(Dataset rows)

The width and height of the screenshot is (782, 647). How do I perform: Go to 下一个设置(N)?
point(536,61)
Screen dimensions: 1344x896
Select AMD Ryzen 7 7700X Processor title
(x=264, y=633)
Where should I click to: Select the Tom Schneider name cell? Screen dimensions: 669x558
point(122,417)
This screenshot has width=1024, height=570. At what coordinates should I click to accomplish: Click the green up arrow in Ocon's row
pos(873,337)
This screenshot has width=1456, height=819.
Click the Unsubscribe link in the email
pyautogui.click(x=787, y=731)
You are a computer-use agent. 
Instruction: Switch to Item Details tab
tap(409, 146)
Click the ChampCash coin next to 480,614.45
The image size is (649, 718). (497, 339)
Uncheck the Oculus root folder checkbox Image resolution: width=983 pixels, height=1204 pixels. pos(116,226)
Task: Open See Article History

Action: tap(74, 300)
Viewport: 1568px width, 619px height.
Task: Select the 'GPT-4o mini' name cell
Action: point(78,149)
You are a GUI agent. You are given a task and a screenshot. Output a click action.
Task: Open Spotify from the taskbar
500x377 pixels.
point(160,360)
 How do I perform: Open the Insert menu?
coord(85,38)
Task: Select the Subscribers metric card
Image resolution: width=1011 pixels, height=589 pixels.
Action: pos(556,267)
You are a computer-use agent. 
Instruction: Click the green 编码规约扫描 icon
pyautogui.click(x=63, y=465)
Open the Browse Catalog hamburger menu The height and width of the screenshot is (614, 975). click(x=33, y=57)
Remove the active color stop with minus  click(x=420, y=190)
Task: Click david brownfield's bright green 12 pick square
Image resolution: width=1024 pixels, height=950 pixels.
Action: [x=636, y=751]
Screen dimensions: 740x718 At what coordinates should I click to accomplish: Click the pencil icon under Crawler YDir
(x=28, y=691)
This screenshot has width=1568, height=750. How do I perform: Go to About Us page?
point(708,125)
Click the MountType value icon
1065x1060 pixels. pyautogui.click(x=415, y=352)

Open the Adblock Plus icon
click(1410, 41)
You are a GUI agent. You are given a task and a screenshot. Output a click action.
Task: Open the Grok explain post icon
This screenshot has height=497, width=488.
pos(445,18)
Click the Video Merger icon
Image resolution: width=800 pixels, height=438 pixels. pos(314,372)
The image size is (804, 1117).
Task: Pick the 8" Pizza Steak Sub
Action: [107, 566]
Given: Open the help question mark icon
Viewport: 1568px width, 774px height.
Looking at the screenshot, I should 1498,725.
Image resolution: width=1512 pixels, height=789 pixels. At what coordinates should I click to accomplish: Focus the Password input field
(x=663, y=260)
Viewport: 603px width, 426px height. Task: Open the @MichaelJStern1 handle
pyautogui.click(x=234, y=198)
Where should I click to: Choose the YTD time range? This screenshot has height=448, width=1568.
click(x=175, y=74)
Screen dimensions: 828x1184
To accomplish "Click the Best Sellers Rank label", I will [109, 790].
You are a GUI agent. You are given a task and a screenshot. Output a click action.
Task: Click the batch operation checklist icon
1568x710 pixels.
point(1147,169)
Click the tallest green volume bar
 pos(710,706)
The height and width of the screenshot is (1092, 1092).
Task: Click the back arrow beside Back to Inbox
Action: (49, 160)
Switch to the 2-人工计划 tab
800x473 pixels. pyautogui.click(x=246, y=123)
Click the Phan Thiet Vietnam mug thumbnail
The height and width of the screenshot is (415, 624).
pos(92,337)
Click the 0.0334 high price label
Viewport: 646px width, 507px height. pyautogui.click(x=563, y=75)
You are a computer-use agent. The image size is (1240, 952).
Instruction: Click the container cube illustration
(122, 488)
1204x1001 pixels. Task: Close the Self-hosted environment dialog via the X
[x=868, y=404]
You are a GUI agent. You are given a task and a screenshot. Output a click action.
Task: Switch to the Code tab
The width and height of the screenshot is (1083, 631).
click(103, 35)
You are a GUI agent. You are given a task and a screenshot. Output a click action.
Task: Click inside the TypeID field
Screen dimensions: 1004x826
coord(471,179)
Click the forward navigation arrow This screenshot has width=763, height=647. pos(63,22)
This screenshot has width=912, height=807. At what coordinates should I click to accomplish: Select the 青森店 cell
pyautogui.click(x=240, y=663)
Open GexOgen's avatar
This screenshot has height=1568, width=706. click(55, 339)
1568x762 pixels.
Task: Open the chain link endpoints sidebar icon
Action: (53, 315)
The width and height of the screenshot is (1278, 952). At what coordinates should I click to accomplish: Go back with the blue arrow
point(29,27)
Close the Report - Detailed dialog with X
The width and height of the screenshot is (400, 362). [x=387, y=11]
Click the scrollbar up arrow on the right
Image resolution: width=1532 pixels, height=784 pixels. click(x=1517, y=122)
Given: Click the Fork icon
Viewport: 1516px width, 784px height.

## What to produce
Update every one of the records by replacing "How do I perform" with "How can I do", and reproduce the lines with all other text unchanged.

## Result for this exercise
The width and height of the screenshot is (782, 647). How can I do: Go to 下一个设置(N)?
point(536,61)
Screen dimensions: 1344x896
Select AMD Ryzen 7 7700X Processor title
(x=264, y=633)
Where should I click to: Select the Tom Schneider name cell? Screen dimensions: 669x558
point(122,417)
This screenshot has width=1024, height=570. At what coordinates should I click to accomplish: Click the green up arrow in Ocon's row
pos(873,337)
This screenshot has width=1456, height=819.
Click the Unsubscribe link in the email
pyautogui.click(x=787, y=731)
You are a computer-use agent. 
Instruction: Switch to Item Details tab
tap(409, 146)
Click the ChampCash coin next to 480,614.45
The image size is (649, 718). (497, 339)
Uncheck the Oculus root folder checkbox Image resolution: width=983 pixels, height=1204 pixels. pos(116,226)
Task: Open See Article History

Action: tap(74, 300)
Viewport: 1568px width, 619px height.
Task: Select the 'GPT-4o mini' name cell
Action: point(78,149)
You are a GUI agent. You are given a task and a screenshot. Output a click action.
Task: Open Spotify from the taskbar
500x377 pixels.
point(160,360)
 How can I do: Open the Insert menu?
coord(85,38)
Task: Select the Subscribers metric card
Image resolution: width=1011 pixels, height=589 pixels.
Action: pos(556,267)
You are a computer-use agent. 
Instruction: Click the green 编码规约扫描 icon
pyautogui.click(x=63, y=465)
Open the Browse Catalog hamburger menu The height and width of the screenshot is (614, 975). click(x=33, y=57)
Remove the active color stop with minus  click(x=420, y=190)
Task: Click david brownfield's bright green 12 pick square
Image resolution: width=1024 pixels, height=950 pixels.
Action: [x=636, y=751]
Screen dimensions: 740x718 At what coordinates should I click to accomplish: Click the pencil icon under Crawler YDir
(x=28, y=691)
This screenshot has width=1568, height=750. How can I do: Go to About Us page?
point(708,125)
Click the MountType value icon
1065x1060 pixels. pyautogui.click(x=415, y=352)

Open the Adblock Plus icon
click(1410, 41)
You are a GUI agent. You are given a task and a screenshot. Output a click action.
Task: Open the Grok explain post icon
This screenshot has height=497, width=488.
pos(445,18)
Click the Video Merger icon
Image resolution: width=800 pixels, height=438 pixels. pos(314,372)
The image size is (804, 1117).
Task: Pick the 8" Pizza Steak Sub
Action: [107, 566]
Given: Open the help question mark icon
Viewport: 1568px width, 774px height.
Looking at the screenshot, I should 1498,725.
Image resolution: width=1512 pixels, height=789 pixels. At what coordinates should I click to accomplish: Focus the Password input field
(x=663, y=260)
Viewport: 603px width, 426px height. Task: Open the @MichaelJStern1 handle
pyautogui.click(x=234, y=198)
Where should I click to: Choose the YTD time range? This screenshot has height=448, width=1568.
click(x=175, y=74)
Screen dimensions: 828x1184
To accomplish "Click the Best Sellers Rank label", I will [109, 790].
You are a GUI agent. You are given a task and a screenshot. Output a click action.
Task: Click the batch operation checklist icon
1568x710 pixels.
point(1147,169)
Click the tallest green volume bar
 pos(710,706)
The height and width of the screenshot is (1092, 1092).
Task: Click the back arrow beside Back to Inbox
Action: (49, 160)
Switch to the 2-人工计划 tab
800x473 pixels. pyautogui.click(x=246, y=123)
Click the Phan Thiet Vietnam mug thumbnail
The height and width of the screenshot is (415, 624).
pos(92,337)
Click the 0.0334 high price label
Viewport: 646px width, 507px height. pyautogui.click(x=563, y=75)
You are a computer-use agent. The image size is (1240, 952).
Instruction: Click the container cube illustration
(122, 488)
1204x1001 pixels. Task: Close the Self-hosted environment dialog via the X
[x=868, y=404]
You are a GUI agent. You are given a task and a screenshot. Output a click action.
Task: Switch to the Code tab
The width and height of the screenshot is (1083, 631).
click(103, 35)
You are a GUI agent. You are given a task and a screenshot. Output a click action.
Task: Click inside the TypeID field
Screen dimensions: 1004x826
coord(471,179)
Click the forward navigation arrow This screenshot has width=763, height=647. pos(63,22)
This screenshot has width=912, height=807. At what coordinates should I click to accomplish: Select the 青森店 cell
pyautogui.click(x=240, y=663)
Open GexOgen's avatar
This screenshot has height=1568, width=706. click(55, 339)
1568x762 pixels.
Task: Open the chain link endpoints sidebar icon
Action: (53, 315)
The width and height of the screenshot is (1278, 952). At what coordinates should I click to accomplish: Go back with the blue arrow
point(29,27)
Close the Report - Detailed dialog with X
The width and height of the screenshot is (400, 362). [x=387, y=11]
Click the scrollbar up arrow on the right
Image resolution: width=1532 pixels, height=784 pixels. click(x=1517, y=122)
Given: Click the Fork icon
Viewport: 1516px width, 784px height.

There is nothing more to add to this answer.